Its application in topology is very important.

After a moment of confusion, Lin Xiao finally became convinced.

“Whatever, fuck him.”

Then, prove Lin’s conjecture!

His Lin’s conjecture is of great significance to the development of mathematics.

Since the emergence of Lin’s conjecture three years ago, it has caused many people around the world to study Lin’s conjecture.

The realization of transforming functions into layers will be of great significance to promote the development of algebraic geometry. After all, this is to directly draw an equal sign between functions and topology, thereby providing a huge role in communicating algebra and geometry.

In the end, it will also bring great help to the unification of the Langlands program.

Because of this, the status of Lin’s conjecture in the mathematical world has also become higher and higher, although it cannot be said that it has a higher status than those conjectures that have been accumulated for decades or hundreds of years, such as Riemann’s hypothesis, or P=NP Problems, etc. However, the mathematical community basically believes that it is only a matter of time before the importance of Lin’s conjecture is raised to the level of these conjectures.

It is probably equivalent to “qualifications” in mathematical conjecture.

For example, the Riemann Hypothesis is feasible because there are thousands of propositions based on its establishment. As long as it is proved, these propositions can be upgraded to theorems. And these thousands of propositions have been developed over hundreds of years. accumulated by mathematicians.

In fact, assuming that Lin’s conjecture is established, many propositions have already appeared, and there will definitely be more in the future.

Therefore, it is important to prove the significance of Lin’s conjecture.

not to mention–

The conjecture I came up with was finally proven by myself a few years later. This sounds like a story.

You know, the International Congress of Mathematicians is also held this year.

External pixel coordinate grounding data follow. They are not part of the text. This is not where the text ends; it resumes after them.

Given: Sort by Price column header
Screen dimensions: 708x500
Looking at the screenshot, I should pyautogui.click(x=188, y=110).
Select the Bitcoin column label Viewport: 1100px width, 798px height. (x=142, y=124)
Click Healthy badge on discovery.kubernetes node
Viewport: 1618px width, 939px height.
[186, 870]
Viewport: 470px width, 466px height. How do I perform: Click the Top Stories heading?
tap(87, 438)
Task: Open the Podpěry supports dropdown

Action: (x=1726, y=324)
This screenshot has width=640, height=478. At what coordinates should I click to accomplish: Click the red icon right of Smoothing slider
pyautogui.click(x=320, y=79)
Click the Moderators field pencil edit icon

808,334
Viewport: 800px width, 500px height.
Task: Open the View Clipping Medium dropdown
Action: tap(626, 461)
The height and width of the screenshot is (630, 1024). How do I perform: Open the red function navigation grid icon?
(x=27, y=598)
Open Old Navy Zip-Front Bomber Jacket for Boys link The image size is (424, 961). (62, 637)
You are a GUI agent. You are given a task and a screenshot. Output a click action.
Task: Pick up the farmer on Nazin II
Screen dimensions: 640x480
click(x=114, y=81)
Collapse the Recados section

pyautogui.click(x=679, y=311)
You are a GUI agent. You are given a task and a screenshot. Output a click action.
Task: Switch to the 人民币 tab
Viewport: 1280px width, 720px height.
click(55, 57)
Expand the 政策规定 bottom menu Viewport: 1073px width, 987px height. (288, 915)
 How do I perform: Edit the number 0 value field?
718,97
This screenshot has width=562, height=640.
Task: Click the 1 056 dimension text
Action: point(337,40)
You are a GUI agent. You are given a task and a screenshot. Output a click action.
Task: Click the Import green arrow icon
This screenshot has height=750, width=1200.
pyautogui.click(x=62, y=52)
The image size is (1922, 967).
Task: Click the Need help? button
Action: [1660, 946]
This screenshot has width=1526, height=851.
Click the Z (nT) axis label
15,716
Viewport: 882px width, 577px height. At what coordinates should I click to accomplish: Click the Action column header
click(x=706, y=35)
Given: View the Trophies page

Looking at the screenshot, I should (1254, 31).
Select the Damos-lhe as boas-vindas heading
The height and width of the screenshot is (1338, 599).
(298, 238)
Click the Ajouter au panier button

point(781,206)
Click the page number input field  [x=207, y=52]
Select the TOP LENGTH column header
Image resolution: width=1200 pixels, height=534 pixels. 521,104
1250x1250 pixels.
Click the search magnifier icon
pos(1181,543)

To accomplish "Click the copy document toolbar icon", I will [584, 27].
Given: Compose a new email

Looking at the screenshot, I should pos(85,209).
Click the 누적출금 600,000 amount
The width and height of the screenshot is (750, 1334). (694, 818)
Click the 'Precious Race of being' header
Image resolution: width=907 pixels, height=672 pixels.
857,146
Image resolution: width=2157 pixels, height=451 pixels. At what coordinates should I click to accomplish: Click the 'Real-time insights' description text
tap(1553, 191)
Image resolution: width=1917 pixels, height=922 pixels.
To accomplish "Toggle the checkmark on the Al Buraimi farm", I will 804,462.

Four years ago, he proposed Lin’s conjecture at the International Congress of Mathematicians, and four years later, he completed its proof at the International Congress of Mathematicians.

“It sounds very interesting… Then let me bring another interesting story to the history of mathematics.”

Lin Xiao’s eyes moved, and then he stopped the pen in his hand and started to go online to find some current research on Lin’s conjecture.

After all, before doing the project, you need to conduct a literature review.